Blue Sky Studios, the animation studio behind the "Ice Age" series, was deep in development on its movie "Nimona," based on the graphic novel of the same name by ND Stevenson, when the studio was shut down in February 2021 after 34 years.
Disney had inherited Blue Sky in its 2019 acquisition of the Fox film studio and other assets. Two years into the merger, Disney shuttered Blue Sky, effectively scrapping "Nimona" ahead of a planned January 2022 release.
The movie, Blue Sky staffers told Insider last year, centered on a gender non-conforming main character and featured LGBTQ+ themes rarely seen in animated movies. But some staffers said more recently that some of the concepts faced pushback from Disney.
Today, Disney is embroiled in controversy over Florida's "Don't Say Gay" bill, which would ban discussion of sexual orientation and gender identity at schools in kindergarten through the third grade.
Disney and its CEO Bob Chapek faced heavy criticism over the company's initial silence on the legislation given the company's history of political donations in Florida, including to sponsors of the bill.
Three former Blue Sky staffers with knowledge of meetings between Disney and Blue Sky leadership teams told Insider this week that Disney leadership took issue with some queer elements of "Nimona," particularly with a same-sex kiss. The former staffers preferred to remain anonymous to protect future career prospects.
The pushback started during a meeting in mid-2020 between the leadership teams, the former staffers said. Blue Sky leadership felt enough pressure in this meeting to leave the kiss out of future presentations to Disney, despite hoping to ultimately include it in the film, the sources said.
Disney did not return a request for comment.
"Nimona" takes place in a futuristic medieval setting and follows a young shape shifter who teams up with a knight to take down a corrupt government. The same-sex kiss in the movie, the former staffers said, would have been between Ballister Blackheart and Ambrosius Goldenloin, who have a romantic relationship in the graphic novel.
"We need more queer stories, but we also need to call out how nefarious it is when you don't tell queer stories," one of the former staffers told Insider. "When the biggest entertainment company in the world creates content for children and systematically censors queer content, they are pushing queer children to dark places."

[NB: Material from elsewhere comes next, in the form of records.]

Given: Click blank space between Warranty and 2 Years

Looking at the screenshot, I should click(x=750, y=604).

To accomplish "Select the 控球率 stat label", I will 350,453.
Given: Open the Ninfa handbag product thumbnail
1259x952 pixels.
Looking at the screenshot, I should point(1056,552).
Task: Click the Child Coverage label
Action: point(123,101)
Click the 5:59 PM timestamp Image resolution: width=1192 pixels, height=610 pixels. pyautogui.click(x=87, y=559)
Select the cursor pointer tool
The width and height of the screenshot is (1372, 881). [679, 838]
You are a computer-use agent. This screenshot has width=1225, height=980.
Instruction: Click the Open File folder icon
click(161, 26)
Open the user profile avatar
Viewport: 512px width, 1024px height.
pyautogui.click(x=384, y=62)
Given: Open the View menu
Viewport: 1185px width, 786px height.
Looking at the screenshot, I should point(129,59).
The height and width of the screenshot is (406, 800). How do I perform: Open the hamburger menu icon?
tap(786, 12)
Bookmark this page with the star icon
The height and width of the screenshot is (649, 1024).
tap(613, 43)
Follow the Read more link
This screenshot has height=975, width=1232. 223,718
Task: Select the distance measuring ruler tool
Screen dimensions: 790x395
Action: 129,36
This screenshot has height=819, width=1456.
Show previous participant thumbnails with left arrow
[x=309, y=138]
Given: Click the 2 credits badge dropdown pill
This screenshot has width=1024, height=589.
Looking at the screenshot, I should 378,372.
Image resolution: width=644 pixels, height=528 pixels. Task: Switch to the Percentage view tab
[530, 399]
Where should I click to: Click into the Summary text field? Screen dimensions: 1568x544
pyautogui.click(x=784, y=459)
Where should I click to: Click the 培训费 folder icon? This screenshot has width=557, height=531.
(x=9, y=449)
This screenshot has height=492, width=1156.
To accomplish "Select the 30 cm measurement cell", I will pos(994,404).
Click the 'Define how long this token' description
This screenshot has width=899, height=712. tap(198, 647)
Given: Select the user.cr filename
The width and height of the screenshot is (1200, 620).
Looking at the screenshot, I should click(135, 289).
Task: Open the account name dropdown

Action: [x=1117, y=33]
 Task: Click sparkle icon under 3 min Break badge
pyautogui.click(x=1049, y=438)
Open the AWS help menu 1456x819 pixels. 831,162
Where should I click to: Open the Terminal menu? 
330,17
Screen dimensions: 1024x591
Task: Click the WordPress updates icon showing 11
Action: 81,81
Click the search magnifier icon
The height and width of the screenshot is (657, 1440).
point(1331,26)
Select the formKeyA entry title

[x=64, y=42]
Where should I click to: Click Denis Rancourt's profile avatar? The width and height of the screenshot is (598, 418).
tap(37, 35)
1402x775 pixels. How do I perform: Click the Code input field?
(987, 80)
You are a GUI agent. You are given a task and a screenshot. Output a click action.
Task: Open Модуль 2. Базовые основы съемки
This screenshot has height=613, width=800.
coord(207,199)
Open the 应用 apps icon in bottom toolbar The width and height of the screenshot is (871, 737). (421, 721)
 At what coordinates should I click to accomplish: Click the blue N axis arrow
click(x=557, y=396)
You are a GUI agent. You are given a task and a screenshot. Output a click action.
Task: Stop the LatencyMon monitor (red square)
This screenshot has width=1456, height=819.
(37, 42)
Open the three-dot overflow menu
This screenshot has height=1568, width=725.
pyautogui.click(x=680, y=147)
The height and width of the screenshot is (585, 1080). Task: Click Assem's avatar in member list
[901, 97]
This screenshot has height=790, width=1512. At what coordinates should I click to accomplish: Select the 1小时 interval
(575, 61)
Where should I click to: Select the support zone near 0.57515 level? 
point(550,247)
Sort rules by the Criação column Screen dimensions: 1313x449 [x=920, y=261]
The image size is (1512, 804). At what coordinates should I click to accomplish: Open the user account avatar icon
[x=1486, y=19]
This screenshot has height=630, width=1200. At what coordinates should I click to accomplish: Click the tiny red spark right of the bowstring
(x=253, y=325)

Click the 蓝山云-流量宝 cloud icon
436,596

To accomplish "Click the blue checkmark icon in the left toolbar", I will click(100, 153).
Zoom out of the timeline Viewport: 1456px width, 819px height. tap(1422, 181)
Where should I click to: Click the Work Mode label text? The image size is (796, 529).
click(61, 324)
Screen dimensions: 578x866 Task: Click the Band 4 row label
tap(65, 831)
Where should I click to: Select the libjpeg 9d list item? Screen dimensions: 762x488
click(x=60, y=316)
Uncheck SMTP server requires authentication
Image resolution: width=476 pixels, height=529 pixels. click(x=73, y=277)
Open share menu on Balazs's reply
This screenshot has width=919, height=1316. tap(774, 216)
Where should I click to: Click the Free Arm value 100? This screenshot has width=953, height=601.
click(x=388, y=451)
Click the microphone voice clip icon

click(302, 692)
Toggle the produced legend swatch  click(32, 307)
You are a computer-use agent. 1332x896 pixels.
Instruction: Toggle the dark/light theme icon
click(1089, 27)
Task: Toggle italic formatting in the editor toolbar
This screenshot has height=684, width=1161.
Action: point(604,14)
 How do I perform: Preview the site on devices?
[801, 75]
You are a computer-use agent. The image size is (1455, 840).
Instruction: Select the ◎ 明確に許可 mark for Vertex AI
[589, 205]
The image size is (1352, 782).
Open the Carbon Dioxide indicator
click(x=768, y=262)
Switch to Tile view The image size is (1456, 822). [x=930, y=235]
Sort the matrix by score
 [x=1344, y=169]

The "Don't Say Gay" fallout prompted Chapek to send a company-wide memo on March 7, saying in part, "the best way for our company to bring about lasting change is through the inspiring content we produce, the welcoming culture we create, and the diverse community organizations we support."
Following further outcry, Chapek then issued an apology to Disney employees, saying that the company would stop all political donations in Florida and bolster its support for LGBTQ+ advocacy.
"You needed me to be a stronger ally in the fight for equal rights and I let you down," Chapek wrote in the March 11 email.
But the former Blue Sky staffers weren't convinced.
"Chapek championed inclusive storytelling and LGBTQ content, but what content?" the second former Blue Sky staffer said. "Disney is its own biggest hurdle in telling those stories."
In a statement last week, LGBTQ+ employees of the Disney-owned animation studio Pixar accused Disney leadership of demanding cuts to "nearly every moment of overtly gay affection" in its movies.
"We at Pixar have personally witnessed beautiful stories, full of diverse characters, come back from Disney corporate reviews shaved down to crumbs of what they once were," the statement said.
The three former Blue Sky staffers said that "Nimona" experienced similar pressure from Disney leadership. The former staffers said that the omission of the same-sex kiss caused confusion within Blue Sky, which had been a tight-knit group they referred to as a family. The first staffer said it "caused a weird atmosphere" at the studio that diverged from his experience up to that point, especially among LGBTQ+ staffers.
Blue Sky leadership eventually showed reels to staffers that included the kiss, the sources said, but the studio was shut down soon after.
"Nimona" had faced other hiccups through its development process, notably delays. But it was still a project Blue Sky staffers were enthusiastic about, and felt it could be a step forward for the studio. Now, it's unlikely to see the light of day.
"It was a film we believed in, that we loved, and that we thought people needed to see," the third former staffer said.